Добавить в цитаты Настройки чтения

Страница 27 из 43

В память многих, знавших Гумилева – особенно в революционные годы, – врезался обычай поэта осенять себя перед храмами неспешным крестным знамением. Этот нехитрый и естественный для воцерковленного человека акт религиозного этикета настолько удивлял интеллигентных свидетелей, что в мемуаристике, посвященной серебряному веку, Гумилев особо выступает как «человек, крестившийся на храмы»: «Он совсем особенно крестился перед церквами. Во время самого любопытного разговора вдруг прерывал себя на полуслове, крестился и, закончив это дело, продолжал прерванную фразу»19.

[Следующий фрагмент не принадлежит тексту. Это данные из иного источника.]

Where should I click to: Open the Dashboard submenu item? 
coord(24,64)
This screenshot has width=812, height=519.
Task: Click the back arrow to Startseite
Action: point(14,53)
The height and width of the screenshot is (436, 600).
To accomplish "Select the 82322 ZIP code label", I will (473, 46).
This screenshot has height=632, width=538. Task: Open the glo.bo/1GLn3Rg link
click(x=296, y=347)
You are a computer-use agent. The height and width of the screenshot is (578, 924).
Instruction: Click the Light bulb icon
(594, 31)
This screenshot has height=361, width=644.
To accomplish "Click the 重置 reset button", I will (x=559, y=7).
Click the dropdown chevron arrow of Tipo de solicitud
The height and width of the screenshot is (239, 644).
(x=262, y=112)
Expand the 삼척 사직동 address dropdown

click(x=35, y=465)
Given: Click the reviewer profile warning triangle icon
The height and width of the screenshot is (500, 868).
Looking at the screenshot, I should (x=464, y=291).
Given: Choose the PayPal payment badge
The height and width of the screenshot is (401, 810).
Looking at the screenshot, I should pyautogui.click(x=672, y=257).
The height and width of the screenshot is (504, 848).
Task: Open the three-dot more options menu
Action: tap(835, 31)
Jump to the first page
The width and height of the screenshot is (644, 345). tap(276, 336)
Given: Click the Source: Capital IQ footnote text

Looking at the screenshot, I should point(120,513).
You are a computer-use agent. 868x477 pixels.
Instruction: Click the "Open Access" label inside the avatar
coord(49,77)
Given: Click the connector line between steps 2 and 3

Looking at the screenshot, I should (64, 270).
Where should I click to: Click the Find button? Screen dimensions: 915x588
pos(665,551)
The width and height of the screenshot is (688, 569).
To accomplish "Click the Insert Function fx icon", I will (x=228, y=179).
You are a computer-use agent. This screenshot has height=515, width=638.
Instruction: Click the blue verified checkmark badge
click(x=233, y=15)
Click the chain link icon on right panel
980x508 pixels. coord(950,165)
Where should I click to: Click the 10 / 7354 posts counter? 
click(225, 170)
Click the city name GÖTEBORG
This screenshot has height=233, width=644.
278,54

В эпоху «военного коммунизма» подобное поведение на публике было чревато не то чтобы неприятностями – настоящими бедами. Друзья настоятельно рекомендовали поэту быть осторожнее, по крайней мере – в обществе литера-торов-«пролеткультовцев», многие из которых занимали видные чины в «красной» администрации. «То, что многие из них были коммунисты, его ничуть не стесняло, – вспоминал Георгий Иванов. – Он, идя после лекции, окруженный своими пролетарскими студийцами, как ни в чем не бывало, снимал перед церковью шляпу и истово, широко, крестился»20. И у других мемуаристов мы находим похожие эпизоды стой же акцентировкой: Гумилев крестится на православные «восьмиконечные» кресты, вознесенные над луковками православных храмов. Гумилев молится пред православным каноном с Распятием и отстаивает пасхальные службы пред православным алтарем, скрывающим помещенную на Престоле Плащаницу хрупкой преградой Царских Врат… Для человеческого и творческого облика поэта верность Православию – важнейшая характеристика. Особенно следует подчеркнуть сознательный характер этой духовной приверженности (доходящей в трагическом историческом контексте революционной России до исповедальной жертвенности). В этой связи весьма интересны стихотворения Гумилева «Падуанский собор» и «Евангелическая церковь», посвященные описанию храма и храмовой молитвы у католиков и протестантов: ход мысли лирического героя доказывает знакомство с основами православного сравнительного богословия.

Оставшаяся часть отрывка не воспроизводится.